(Records contained in a dataset)
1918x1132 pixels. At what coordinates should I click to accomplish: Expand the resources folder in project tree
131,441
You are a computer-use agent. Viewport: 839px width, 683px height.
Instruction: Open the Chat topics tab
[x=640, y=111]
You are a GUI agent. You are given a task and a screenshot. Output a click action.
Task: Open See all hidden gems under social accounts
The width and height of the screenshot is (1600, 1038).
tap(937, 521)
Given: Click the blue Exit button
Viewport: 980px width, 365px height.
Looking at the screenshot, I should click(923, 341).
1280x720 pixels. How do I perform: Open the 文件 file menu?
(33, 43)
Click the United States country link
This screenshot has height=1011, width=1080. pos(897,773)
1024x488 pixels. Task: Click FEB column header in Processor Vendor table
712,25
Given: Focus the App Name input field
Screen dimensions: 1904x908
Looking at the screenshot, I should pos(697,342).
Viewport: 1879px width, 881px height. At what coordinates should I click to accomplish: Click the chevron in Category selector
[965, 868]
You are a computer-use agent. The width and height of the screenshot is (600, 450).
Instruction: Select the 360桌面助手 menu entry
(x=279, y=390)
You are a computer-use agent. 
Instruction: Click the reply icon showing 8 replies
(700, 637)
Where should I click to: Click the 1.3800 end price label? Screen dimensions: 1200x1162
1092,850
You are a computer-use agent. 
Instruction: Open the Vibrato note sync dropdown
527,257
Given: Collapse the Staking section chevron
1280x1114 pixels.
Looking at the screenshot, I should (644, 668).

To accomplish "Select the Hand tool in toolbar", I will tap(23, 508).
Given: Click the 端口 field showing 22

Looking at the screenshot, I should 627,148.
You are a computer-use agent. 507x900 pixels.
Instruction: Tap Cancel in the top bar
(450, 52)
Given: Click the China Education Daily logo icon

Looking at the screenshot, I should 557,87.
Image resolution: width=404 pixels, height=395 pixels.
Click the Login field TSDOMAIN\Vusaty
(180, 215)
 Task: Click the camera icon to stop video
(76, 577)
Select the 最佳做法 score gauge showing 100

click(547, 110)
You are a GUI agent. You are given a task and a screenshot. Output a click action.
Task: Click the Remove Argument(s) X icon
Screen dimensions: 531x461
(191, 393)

**TASK TO CARRY OUT:** Whenever a line above has the word "computer" in it, copy that line.

**ANSWER:**
You are a computer-use agent. Viewport: 839px width, 683px height.
You are a computer-use agent. The width and height of the screenshot is (600, 450).
You are a computer-use agent. 
You are a computer-use agent. 
You are a computer-use agent. 507x900 pixels.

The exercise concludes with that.